*What the exercise asks:* Copy the complete listing that follows, letter for letter.
-------- Records supplied --------
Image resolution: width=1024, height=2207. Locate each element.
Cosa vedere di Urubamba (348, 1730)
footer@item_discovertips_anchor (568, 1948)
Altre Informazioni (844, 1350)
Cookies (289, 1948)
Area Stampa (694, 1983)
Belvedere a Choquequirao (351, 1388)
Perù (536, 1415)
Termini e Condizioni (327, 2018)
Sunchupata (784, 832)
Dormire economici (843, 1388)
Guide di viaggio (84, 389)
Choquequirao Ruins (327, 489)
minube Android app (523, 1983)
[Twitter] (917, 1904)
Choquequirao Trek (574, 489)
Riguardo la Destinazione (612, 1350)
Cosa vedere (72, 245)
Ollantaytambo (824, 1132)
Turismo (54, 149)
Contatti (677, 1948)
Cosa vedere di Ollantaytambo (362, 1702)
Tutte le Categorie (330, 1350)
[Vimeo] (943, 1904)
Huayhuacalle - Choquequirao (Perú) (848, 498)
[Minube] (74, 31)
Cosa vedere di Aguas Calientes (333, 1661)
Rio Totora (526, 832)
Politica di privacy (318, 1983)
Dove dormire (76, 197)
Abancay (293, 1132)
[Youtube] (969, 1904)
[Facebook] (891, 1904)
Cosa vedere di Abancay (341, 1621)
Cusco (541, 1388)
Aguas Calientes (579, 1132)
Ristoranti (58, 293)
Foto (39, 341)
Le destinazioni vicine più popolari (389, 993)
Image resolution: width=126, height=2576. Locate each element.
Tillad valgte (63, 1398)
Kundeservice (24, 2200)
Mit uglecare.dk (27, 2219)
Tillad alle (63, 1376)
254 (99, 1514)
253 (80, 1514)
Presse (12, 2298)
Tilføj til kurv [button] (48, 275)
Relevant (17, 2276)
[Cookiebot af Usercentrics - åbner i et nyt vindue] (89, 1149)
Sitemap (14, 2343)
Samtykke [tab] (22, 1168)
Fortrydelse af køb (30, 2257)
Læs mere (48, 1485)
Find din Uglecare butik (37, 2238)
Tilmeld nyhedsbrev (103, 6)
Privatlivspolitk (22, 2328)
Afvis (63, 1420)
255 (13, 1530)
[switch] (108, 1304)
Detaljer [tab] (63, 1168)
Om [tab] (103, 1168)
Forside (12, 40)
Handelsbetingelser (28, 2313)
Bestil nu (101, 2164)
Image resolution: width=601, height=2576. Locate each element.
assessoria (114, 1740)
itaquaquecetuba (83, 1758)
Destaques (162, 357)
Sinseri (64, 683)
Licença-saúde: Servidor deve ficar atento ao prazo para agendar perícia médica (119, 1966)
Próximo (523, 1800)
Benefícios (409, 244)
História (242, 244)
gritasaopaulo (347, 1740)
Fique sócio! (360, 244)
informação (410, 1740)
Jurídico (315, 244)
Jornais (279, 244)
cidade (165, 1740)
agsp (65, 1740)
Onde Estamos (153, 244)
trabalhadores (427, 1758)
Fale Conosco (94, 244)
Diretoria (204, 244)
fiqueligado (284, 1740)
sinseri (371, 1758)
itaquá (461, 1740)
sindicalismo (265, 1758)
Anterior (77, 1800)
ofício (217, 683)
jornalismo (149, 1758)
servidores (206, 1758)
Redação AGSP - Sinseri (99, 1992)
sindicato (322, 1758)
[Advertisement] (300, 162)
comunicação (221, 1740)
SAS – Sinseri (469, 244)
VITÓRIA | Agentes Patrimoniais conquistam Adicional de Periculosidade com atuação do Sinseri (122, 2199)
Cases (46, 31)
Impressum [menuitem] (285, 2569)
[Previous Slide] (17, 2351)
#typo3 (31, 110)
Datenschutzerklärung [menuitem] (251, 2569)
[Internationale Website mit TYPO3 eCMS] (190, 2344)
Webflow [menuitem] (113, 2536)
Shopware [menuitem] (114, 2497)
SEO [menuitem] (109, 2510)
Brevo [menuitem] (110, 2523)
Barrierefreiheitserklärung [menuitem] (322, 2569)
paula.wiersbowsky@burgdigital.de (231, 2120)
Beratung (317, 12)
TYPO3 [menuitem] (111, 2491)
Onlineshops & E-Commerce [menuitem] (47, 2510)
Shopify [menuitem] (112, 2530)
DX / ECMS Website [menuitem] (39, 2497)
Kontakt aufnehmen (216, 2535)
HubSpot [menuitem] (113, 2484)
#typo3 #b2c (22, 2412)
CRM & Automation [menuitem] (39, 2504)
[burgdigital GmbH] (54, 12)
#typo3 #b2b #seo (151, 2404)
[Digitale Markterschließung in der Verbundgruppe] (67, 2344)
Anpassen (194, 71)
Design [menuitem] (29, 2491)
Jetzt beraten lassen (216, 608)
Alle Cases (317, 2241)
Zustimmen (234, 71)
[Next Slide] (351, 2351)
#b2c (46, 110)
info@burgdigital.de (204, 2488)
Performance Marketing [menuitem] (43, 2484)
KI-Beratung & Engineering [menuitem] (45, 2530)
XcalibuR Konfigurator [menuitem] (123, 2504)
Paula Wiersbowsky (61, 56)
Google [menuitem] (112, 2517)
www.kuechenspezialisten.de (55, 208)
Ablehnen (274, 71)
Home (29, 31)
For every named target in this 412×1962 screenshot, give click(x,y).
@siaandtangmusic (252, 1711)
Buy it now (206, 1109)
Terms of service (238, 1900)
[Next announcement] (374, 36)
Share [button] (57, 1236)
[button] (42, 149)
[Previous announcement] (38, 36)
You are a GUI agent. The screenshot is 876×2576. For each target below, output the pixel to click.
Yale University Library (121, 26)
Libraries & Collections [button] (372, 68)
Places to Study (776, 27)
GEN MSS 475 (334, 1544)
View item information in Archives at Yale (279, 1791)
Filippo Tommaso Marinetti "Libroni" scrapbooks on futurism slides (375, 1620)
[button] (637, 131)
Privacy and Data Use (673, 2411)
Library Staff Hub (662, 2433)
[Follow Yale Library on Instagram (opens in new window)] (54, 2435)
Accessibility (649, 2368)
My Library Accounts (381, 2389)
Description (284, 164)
--------
*Written reply:*
Image resolution: width=1024, height=2207. Locate each element.
Cosa vedere di Urubamba (348, 1730)
footer@item_discovertips_anchor (568, 1948)
Altre Informazioni (844, 1350)
Cookies (289, 1948)
Area Stampa (694, 1983)
Belvedere a Choquequirao (351, 1388)
Perù (536, 1415)
Termini e Condizioni (327, 2018)
Sunchupata (784, 832)
Dormire economici (843, 1388)
Guide di viaggio (84, 389)
Choquequirao Ruins (327, 489)
minube Android app (523, 1983)
[Twitter] (917, 1904)
Choquequirao Trek (574, 489)
Riguardo la Destinazione (612, 1350)
Cosa vedere (72, 245)
Ollantaytambo (824, 1132)
Turismo (54, 149)
Contatti (677, 1948)
Cosa vedere di Ollantaytambo (362, 1702)
Tutte le Categorie (330, 1350)
[Vimeo] (943, 1904)
Huayhuacalle - Choquequirao (Perú) (848, 498)
[Minube] (74, 31)
Cosa vedere di Aguas Calientes (333, 1661)
Rio Totora (526, 832)
Politica di privacy (318, 1983)
Dove dormire (76, 197)
Abancay (293, 1132)
[Youtube] (969, 1904)
[Facebook] (891, 1904)
Cosa vedere di Abancay (341, 1621)
Cusco (541, 1388)
Aguas Calientes (579, 1132)
Ristoranti (58, 293)
Foto (39, 341)
Le destinazioni vicine più popolari (389, 993)
Image resolution: width=126, height=2576. Locate each element.
Tillad valgte (63, 1398)
Kundeservice (24, 2200)
Mit uglecare.dk (27, 2219)
Tillad alle (63, 1376)
254 (99, 1514)
253 (80, 1514)
Presse (12, 2298)
Tilføj til kurv [button] (48, 275)
Relevant (17, 2276)
[Cookiebot af Usercentrics - åbner i et nyt vindue] (89, 1149)
Sitemap (14, 2343)
Samtykke [tab] (22, 1168)
Fortrydelse af køb (30, 2257)
Læs mere (48, 1485)
Find din Uglecare butik (37, 2238)
Tilmeld nyhedsbrev (103, 6)
Privatlivspolitk (22, 2328)
Afvis (63, 1420)
255 (13, 1530)
[switch] (108, 1304)
Detaljer [tab] (63, 1168)
Om [tab] (103, 1168)
Forside (12, 40)
Handelsbetingelser (28, 2313)
Bestil nu (101, 2164)
Image resolution: width=601, height=2576. Locate each element.
assessoria (114, 1740)
itaquaquecetuba (83, 1758)
Destaques (162, 357)
Sinseri (64, 683)
Licença-saúde: Servidor deve ficar atento ao prazo para agendar perícia médica (119, 1966)
Próximo (523, 1800)
Benefícios (409, 244)
História (242, 244)
gritasaopaulo (347, 1740)
Fique sócio! (360, 244)
informação (410, 1740)
Jurídico (315, 244)
Jornais (279, 244)
cidade (165, 1740)
agsp (65, 1740)
Onde Estamos (153, 244)
trabalhadores (427, 1758)
Fale Conosco (94, 244)
Diretoria (204, 244)
fiqueligado (284, 1740)
sinseri (371, 1758)
itaquá (461, 1740)
sindicalismo (265, 1758)
Anterior (77, 1800)
ofício (217, 683)
jornalismo (149, 1758)
servidores (206, 1758)
Redação AGSP - Sinseri (99, 1992)
sindicato (322, 1758)
[Advertisement] (300, 162)
comunicação (221, 1740)
SAS – Sinseri (469, 244)
VITÓRIA | Agentes Patrimoniais conquistam Adicional de Periculosidade com atuação do Sinseri (122, 2199)
Cases (46, 31)
Impressum [menuitem] (285, 2569)
[Previous Slide] (17, 2351)
#typo3 (31, 110)
Datenschutzerklärung [menuitem] (251, 2569)
[Internationale Website mit TYPO3 eCMS] (190, 2344)
Webflow [menuitem] (113, 2536)
Shopware [menuitem] (114, 2497)
SEO [menuitem] (109, 2510)
Brevo [menuitem] (110, 2523)
Barrierefreiheitserklärung [menuitem] (322, 2569)
paula.wiersbowsky@burgdigital.de (231, 2120)
Beratung (317, 12)
TYPO3 [menuitem] (111, 2491)
Onlineshops & E-Commerce [menuitem] (47, 2510)
Shopify [menuitem] (112, 2530)
DX / ECMS Website [menuitem] (39, 2497)
Kontakt aufnehmen (216, 2535)
HubSpot [menuitem] (113, 2484)
#typo3 #b2c (22, 2412)
CRM & Automation [menuitem] (39, 2504)
[burgdigital GmbH] (54, 12)
#typo3 #b2b #seo (151, 2404)
[Digitale Markterschließung in der Verbundgruppe] (67, 2344)
Anpassen (194, 71)
Design [menuitem] (29, 2491)
Jetzt beraten lassen (216, 608)
Alle Cases (317, 2241)
Zustimmen (234, 71)
[Next Slide] (351, 2351)
#b2c (46, 110)
info@burgdigital.de (204, 2488)
Performance Marketing [menuitem] (43, 2484)
KI-Beratung & Engineering [menuitem] (45, 2530)
XcalibuR Konfigurator [menuitem] (123, 2504)
Paula Wiersbowsky (61, 56)
Google [menuitem] (112, 2517)
www.kuechenspezialisten.de (55, 208)
Ablehnen (274, 71)
Home (29, 31)
For every named target in this 412×1962 screenshot, give click(x,y).
@siaandtangmusic (252, 1711)
Buy it now (206, 1109)
Terms of service (238, 1900)
[Next announcement] (374, 36)
Share [button] (57, 1236)
[button] (42, 149)
[Previous announcement] (38, 36)
You are a GUI agent. The screenshot is 876×2576. For each target below, output the pixel to click.
Yale University Library (121, 26)
Libraries & Collections [button] (372, 68)
Places to Study (776, 27)
GEN MSS 475 (334, 1544)
View item information in Archives at Yale (279, 1791)
Filippo Tommaso Marinetti "Libroni" scrapbooks on futurism slides (375, 1620)
[button] (637, 131)
Privacy and Data Use (673, 2411)
Library Staff Hub (662, 2433)
[Follow Yale Library on Instagram (opens in new window)] (54, 2435)
Accessibility (649, 2368)
My Library Accounts (381, 2389)
Description (284, 164)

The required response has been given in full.